Several news agencies reported that the Aftonbladet article had claimed that Israel killed Palestinians to harvest their organs, although the author, the culture editor for Aftonbladet, and Nancy Scheper-Hughes denied that it had made that claim.

=== The Philippines ===
Although the sale of organs was not legal in the Philippines, prior to 2008 the practice was tolerated and even endorsed by the government. The Philippine Information Agency, a branch of the government, even promoted "all-inclusive" kidney transplant packages that retailed for roughly $25,000. The donors themselves often received as little as $2,000 for their kidneys. The country was a popular destination for transplant tourism. One high-ranking government official estimated that 800 kidneys were sold annually in the country prior to 2008, and the WHO listed it as one of the top five sites for transplant tourists in 2005.

In March 2008, the government passed new legislation enforcing a ban on organ sales. After the crackdown on the practice, the number of transplants has decreased from 1,046 in 2007 to 511 in 2010. In March–April 2008 the Philippine government restricted transplants for foreign recipients (prohibiting non-related foreign recipients in many cases)and tightened oversight of living non-related donation. Subsequent analyses and national data show a substantial decline in transplants involving foreign recipients and in overall living-nonrelated transplant numbers in the years immediately after the policy change.
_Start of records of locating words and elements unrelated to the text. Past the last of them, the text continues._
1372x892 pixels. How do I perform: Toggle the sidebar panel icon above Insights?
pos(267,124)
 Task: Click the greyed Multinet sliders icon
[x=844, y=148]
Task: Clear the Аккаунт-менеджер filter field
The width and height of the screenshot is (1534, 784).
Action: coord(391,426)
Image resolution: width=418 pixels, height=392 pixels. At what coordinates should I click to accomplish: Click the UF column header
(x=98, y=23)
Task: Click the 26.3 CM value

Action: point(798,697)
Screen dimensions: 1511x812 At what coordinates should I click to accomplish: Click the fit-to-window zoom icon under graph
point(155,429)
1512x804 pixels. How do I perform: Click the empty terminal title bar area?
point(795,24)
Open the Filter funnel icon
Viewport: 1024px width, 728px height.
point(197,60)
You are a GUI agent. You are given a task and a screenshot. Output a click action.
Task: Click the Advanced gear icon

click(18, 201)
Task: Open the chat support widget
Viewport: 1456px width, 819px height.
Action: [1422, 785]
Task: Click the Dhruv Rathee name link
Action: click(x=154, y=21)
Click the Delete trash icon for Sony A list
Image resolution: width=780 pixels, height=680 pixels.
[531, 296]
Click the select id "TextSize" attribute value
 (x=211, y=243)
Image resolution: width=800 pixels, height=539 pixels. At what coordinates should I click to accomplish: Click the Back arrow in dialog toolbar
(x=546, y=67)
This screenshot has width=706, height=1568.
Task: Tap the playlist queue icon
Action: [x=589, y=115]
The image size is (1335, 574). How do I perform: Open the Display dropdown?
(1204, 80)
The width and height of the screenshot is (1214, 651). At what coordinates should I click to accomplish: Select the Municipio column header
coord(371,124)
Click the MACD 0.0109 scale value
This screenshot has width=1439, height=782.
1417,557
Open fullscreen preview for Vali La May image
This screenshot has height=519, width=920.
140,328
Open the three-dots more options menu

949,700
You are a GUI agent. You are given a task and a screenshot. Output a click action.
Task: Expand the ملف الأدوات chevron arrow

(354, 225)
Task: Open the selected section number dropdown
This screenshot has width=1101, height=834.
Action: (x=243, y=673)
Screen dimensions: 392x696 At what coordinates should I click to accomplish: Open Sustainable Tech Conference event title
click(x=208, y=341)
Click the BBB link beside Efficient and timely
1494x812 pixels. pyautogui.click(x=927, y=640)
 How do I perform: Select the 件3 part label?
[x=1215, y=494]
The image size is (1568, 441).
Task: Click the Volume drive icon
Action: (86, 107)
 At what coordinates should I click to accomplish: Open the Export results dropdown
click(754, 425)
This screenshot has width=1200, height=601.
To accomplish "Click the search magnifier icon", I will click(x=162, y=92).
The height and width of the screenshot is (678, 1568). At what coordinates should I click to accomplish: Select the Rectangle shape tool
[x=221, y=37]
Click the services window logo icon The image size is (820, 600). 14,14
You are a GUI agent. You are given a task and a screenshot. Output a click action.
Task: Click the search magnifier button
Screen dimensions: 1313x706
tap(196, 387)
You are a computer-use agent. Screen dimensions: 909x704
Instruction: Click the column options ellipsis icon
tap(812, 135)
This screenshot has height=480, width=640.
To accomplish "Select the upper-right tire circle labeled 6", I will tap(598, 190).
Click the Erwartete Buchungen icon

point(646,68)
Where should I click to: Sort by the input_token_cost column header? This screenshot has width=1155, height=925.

== In the United States ==
In the United States, organ procurement is heavily regulated by United Network for Organ Sharing (UNOS) to prevent unethical allocation of organs. There are over 110,000 patients on the national waiting list for organ transplantation and in 2016, only about 33,000 organ transplants were performed. Due to the lack of organ availability, about 20 patients die each day on the waiting list for organs. Organ transplantation and allocation is mired in ethical debate because of this limited availability of organs for transplant. In the United States in 2016, there were 19,057 kidney transplants, 7,841 liver transplants, 3,191 heart transplants, and 2,327 lung transplants performed.

=== Regulation ===
Organ procurement is tightly regulated by United Network for Organ Sharing (UNOS). In the United States, there are a total of 58 Organ Procurement Organizations (OPOs) that are responsible for evaluating the candidacy of deceased donors for organ donation as well as coordinating the procurement of the organs. Each OPO is responsible for a particular geographic region and is under the regulation of the Organ Procurement and Transplantation Network.

=== Geographic Transplant Regions ===
The United States is divided into 11 geographic regions by the Organ Procurement and Transplantation Network. Between these regions, there are significant differences in wait time for patients on the organ transplant list. This is of particular concern for liver transplant patients because transplantation is the only cure to end-stage liver disease and without a transplant, these patients will die. One example that brought this disparity to light was in 2009, when Steve Jobs traveled from California, where wait times are known to be very long, to Tennessee, where wait times are much shorter, to increase his chances of getting a liver transplant. In 2009, when Jobs received his liver transplant, the average wait time for liver transplantation in the United States for a patient with a MELD score of 38 (a metric of severity of liver disease) was about 1 year. In some regions, the wait time was as short as 4 months, while in others, it was more than 3 years. This variation for a patient with the same illness severity has caused significant controversy over how organs are distributed.

=== HOPE Act ===
The HOPE (HIV Organ Policy Equity) Act allows for clinical research on organ transplantation from HIV+ donors to HIV+ recipients. The Act was passed by Congress in 2013 and officially changed OPTN policy to allow for its implementation in November, 2015. Prior to the HOPE Act, it was banned to acquire organs from any potential donor who was known to have, or even suspected to have, HIV. According to UNOS, in the first year of implementation, 19 organs were transplanted under the HOPE Act. Thirteen of those organs transplanted were kidneys and 6 were livers.